Domestically focused UK shares jumped about 1% in Thursday’s shortened trading session in anticipation that Britain and the European Union would announce a trade pact to avoid a chaotic separation at the end of the year.
The mid-cap FTSE 250 index, considered a proxy to Brexit sentiment, jumped 0.6% to its late February high, while small-cap stocks surged 0.8% to a record high.
Britain’s biggest banks, Lloyds Banking Group (LON:LLOY), Barclays (LON:BARC) and Natwest, gained between 2% and 4.5% on high hopes that the long-elusive deal would brighten the country’s economic prospects in 2021.
“By removing a major downside risk to the UK economy both in the near-term and long-term, a deal would unlock significant investment in UK and support the recovery once the ongoing coronavirus shock starts to fade,” Berenberg economists wrote in a note.

§ Data shown
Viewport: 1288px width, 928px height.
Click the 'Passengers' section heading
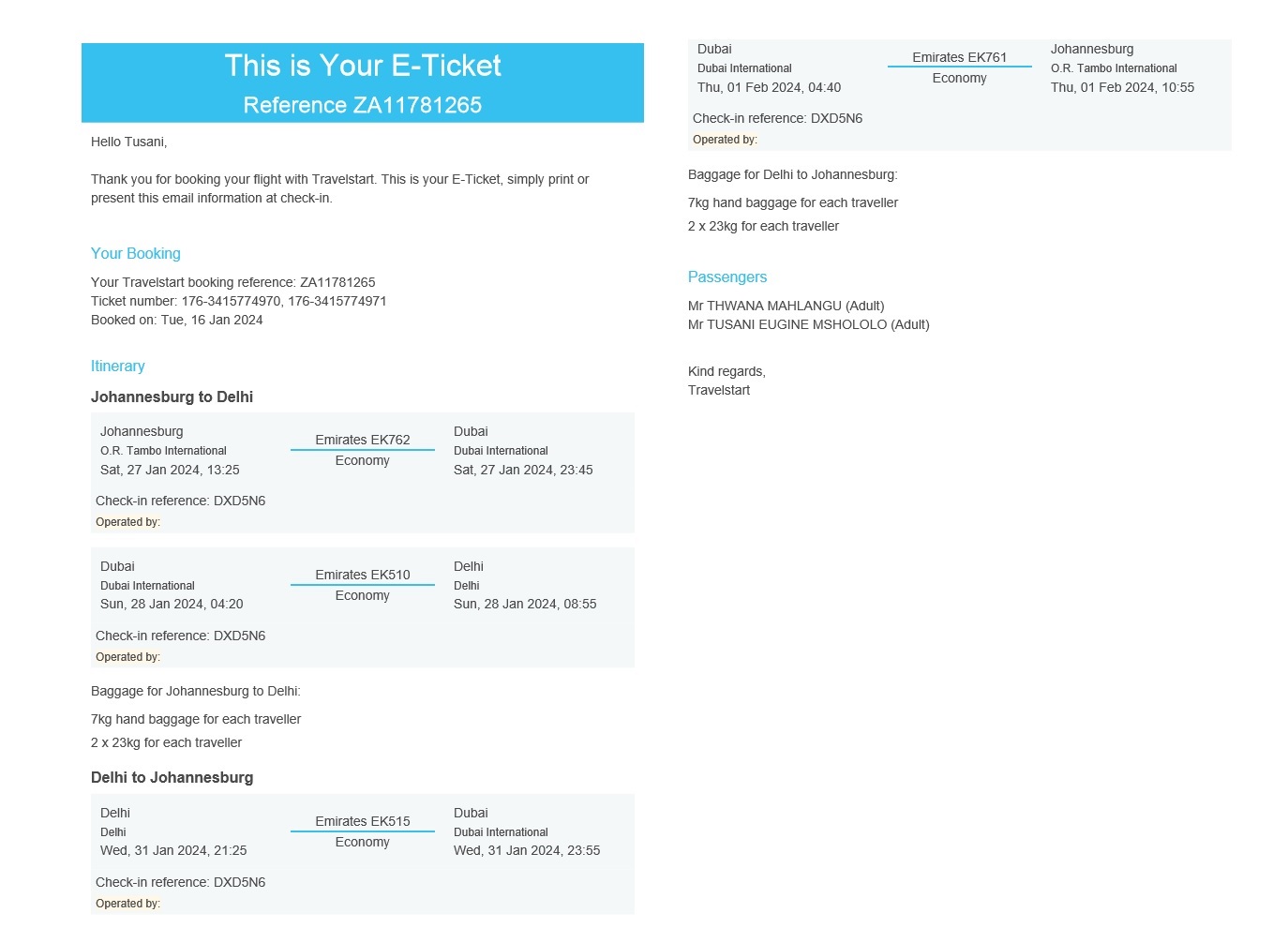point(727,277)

--

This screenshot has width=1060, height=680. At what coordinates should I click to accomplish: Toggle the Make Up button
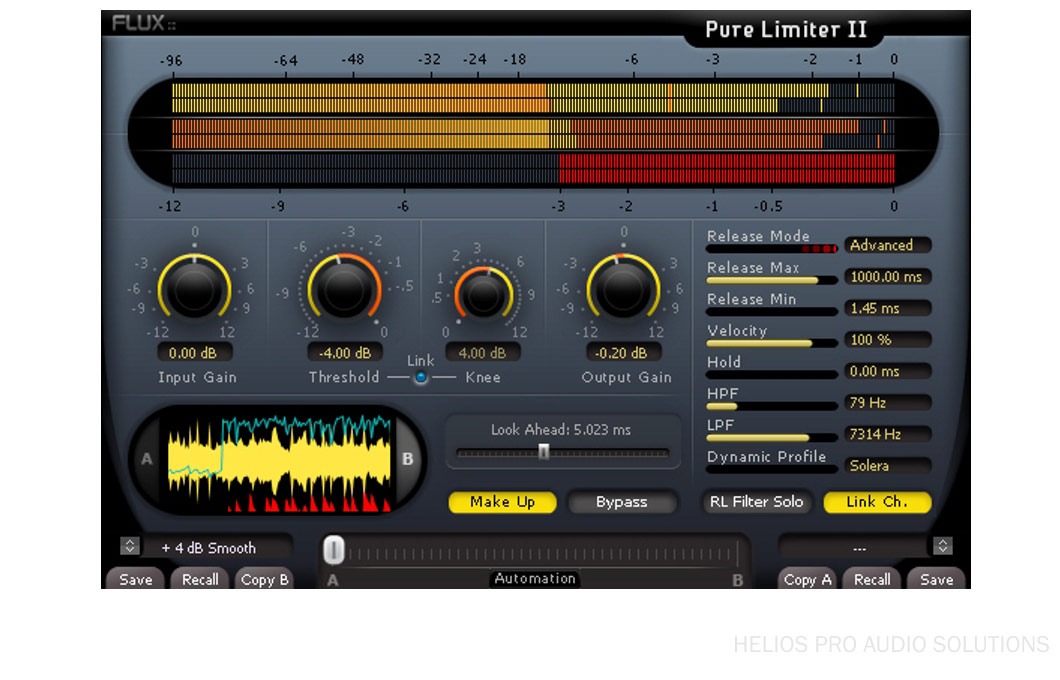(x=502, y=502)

§ Your tasks
a) In the UK shares report above, how much did the mid-cap FTSE 250 index rise?
b) Name every bank mentioned in the UK shares report.
c) Please carry the UK shares report forward from its last sentence.

§ Results by task
a) It rose 0.6%, to its late February high.

b) Lloyds Banking Group, Barclays, Natwest

c)
The FTSE 100 however, which includes many companies that earn a large portion of their revenues overseas, gave back most of its gains to end marginally, as the pound’s rise weighed on dollar-earners’ shares.
Talks to conclude a Brexit trade could still have “some hours to run”, a British source said on Thursday, adding that the two sides were still haggling over the EU’s right to fish in British waters.
The FTSE 250 closed out the shortened week about 2% higher on hopes that a trade deal would minimise Brexit disruption in 2021, as it also deals with the economic fallout from the coronavirus pandemic.
Tighter restrictions went into effect in parts of Britain this week to tackle the spread of a highly infectious variant of the virus.
The FTSE 100 is down almost 14% this year, on track for its worst year since 2008.
UK markets will remain closed for Christmas on Friday and Boxing Day on Monday.